How to complete this task>
Could the entries below be transcribed word for word, with the pictures omitted?

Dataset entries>
┄┄┄┄┄┄┄┄┄┄

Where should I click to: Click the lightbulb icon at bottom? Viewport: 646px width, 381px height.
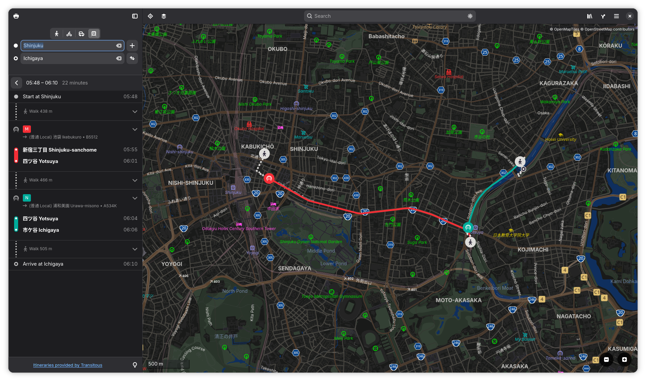pyautogui.click(x=135, y=365)
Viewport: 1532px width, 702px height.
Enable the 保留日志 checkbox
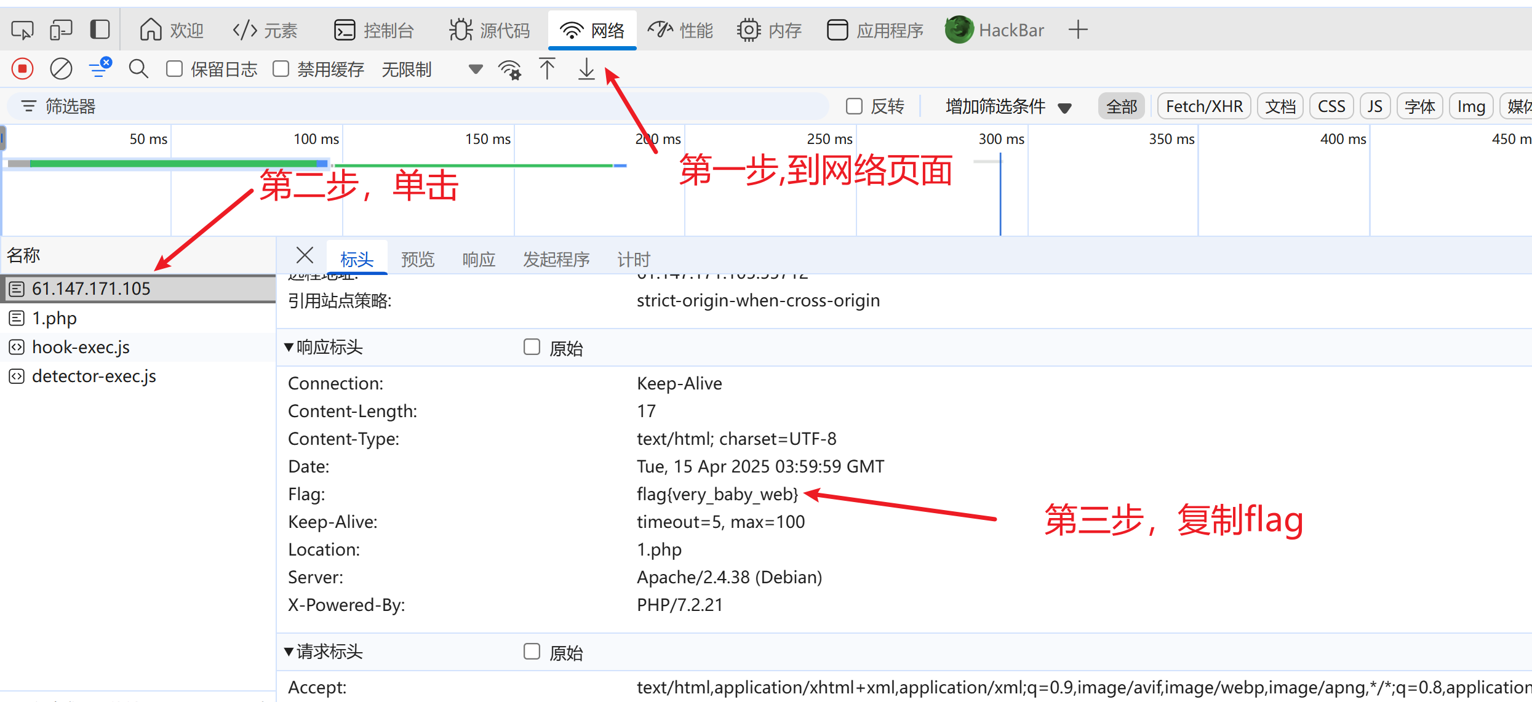tap(175, 69)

┄┄┄┄┄┄┄┄┄┄

Written answer>
Where should I click to: Click the lightbulb icon at bottom? Viewport: 646px width, 381px height.
pyautogui.click(x=135, y=365)
Viewport: 1532px width, 702px height.
Enable the 保留日志 checkbox
tap(175, 69)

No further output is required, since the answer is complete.